Derrière les prouesses technologiques des grandes plateformes se cache une main-d’œuvre invisible. Reportage au cœur d’un secteur qui fait miroiter un avenir radieux, mais expose bien souvent à la désillusion et à la précarité.
Alors que la fièvre de l’intelligence artificielle s’est emparée de l’ensemble de l’industrie technologique, propulsant les valeurs boursières vers des sommets vertigineux à Wall Street, une réalité nettement moins éclatante se joue à plusieurs milliers de kilomètres, au sud du Sahara.
Dans ces régions qualifiées de « sous-développées », où le chômage atteint des niveaux record et où la jeunesse peine à entrevoir un avenir, collaborer avec les grandes firmes du numérique apparaît souvent comme une chance à saisir. Mais les promesses s’y fanent bien vite.
Souvent employés par des sociétés sous-traitantes dans le cadre de ce que le jargon appelle les microtâches — le morcellement d’un vaste projet en une multitude d’activités indépendantes —, ces travailleurs venus du Kenya, du Nigeria, du Ghana ou de Madagascar, parfois très diplômés, se retrouvent piégés dans la précarité.
La promesse trahie des diplômés
Ni salariés à part entière, ni véritables indépendants, ils évoluent dans une zone grise : sans contrat, sans couverture sociale et dépourvus de toute représentation collective. Beaucoup acceptent des missions payées à la pièce, sous la contrainte d’objectifs de rendement qui les obligent à enchaîner les heures pour des rémunérations dérisoires.
« Ce que je gagne dépend de la difficulté de la tâche », confie à Arte David Rat Thompson, Malgache de 32 ans, qui partage sa journée entre l’annotation de données destinées à entraîner l’IA et la gestion d’un petit snack.
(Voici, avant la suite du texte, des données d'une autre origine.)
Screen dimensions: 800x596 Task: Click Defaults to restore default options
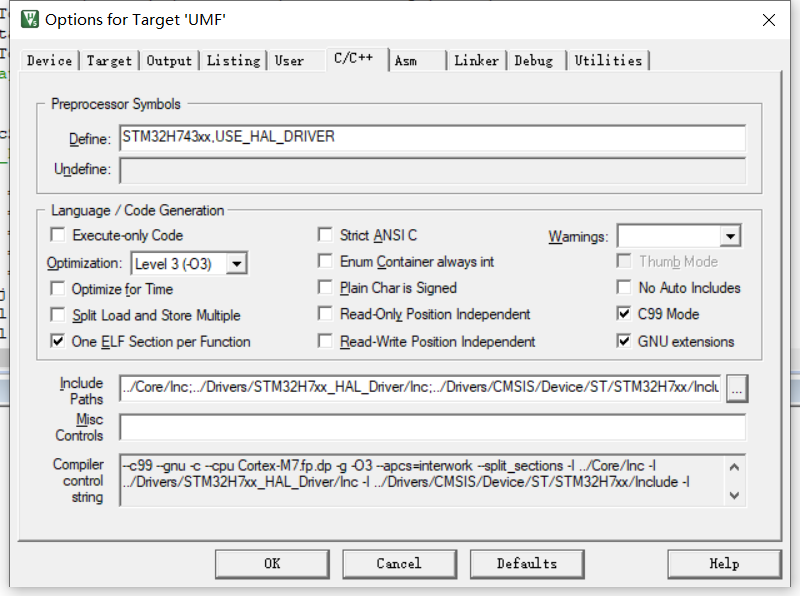pyautogui.click(x=527, y=563)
Lorsque les images présentent davantage d’éléments à identifier, ses revenus augmentent légèrement, mais dans l’ensemble, il gagne à peine un euro pour près de trois heures de travail.
À Madagascar, ils seraient près de 100 000 à effectuer ces activités de l’ombre. Dans un pays où les trois quarts des 31 millions d’habitants vivent sous le seuil de pauvreté, l’économie numérique a trouvé une main-d’œuvre disponible, compétente et surtout à très bas coût.
Un cercle vicieux savamment entretenu
Cette précarité se renforce du fait d’une concurrence mondialisée. Un « clickeur » kenyan, nigérian ou sénégalais se retrouve en compétition directe avec ses homologues d’Asie ou d’Amérique latine, ce qui tire les rémunérations vers le bas et affaiblit toute capacité de négociation.
Les plateformes peuvent, en quelques jours, transférer leurs commandes d’un pays à un autre, alimentant le sentiment d’interchangeabilité permanente. Pour ces travailleurs africains, cette volatilité se traduit par une pression constante et la crainte diffuse de « perdre sa place » virtuelle.
À cette insécurité économique s’ajoute une invisibilisation politique : absents des statistiques officielles de l’emploi comme des débats nationaux sur le numérique, ces acteurs essentiels de la machine IA demeurent dans l’angle mort du progrès technologique.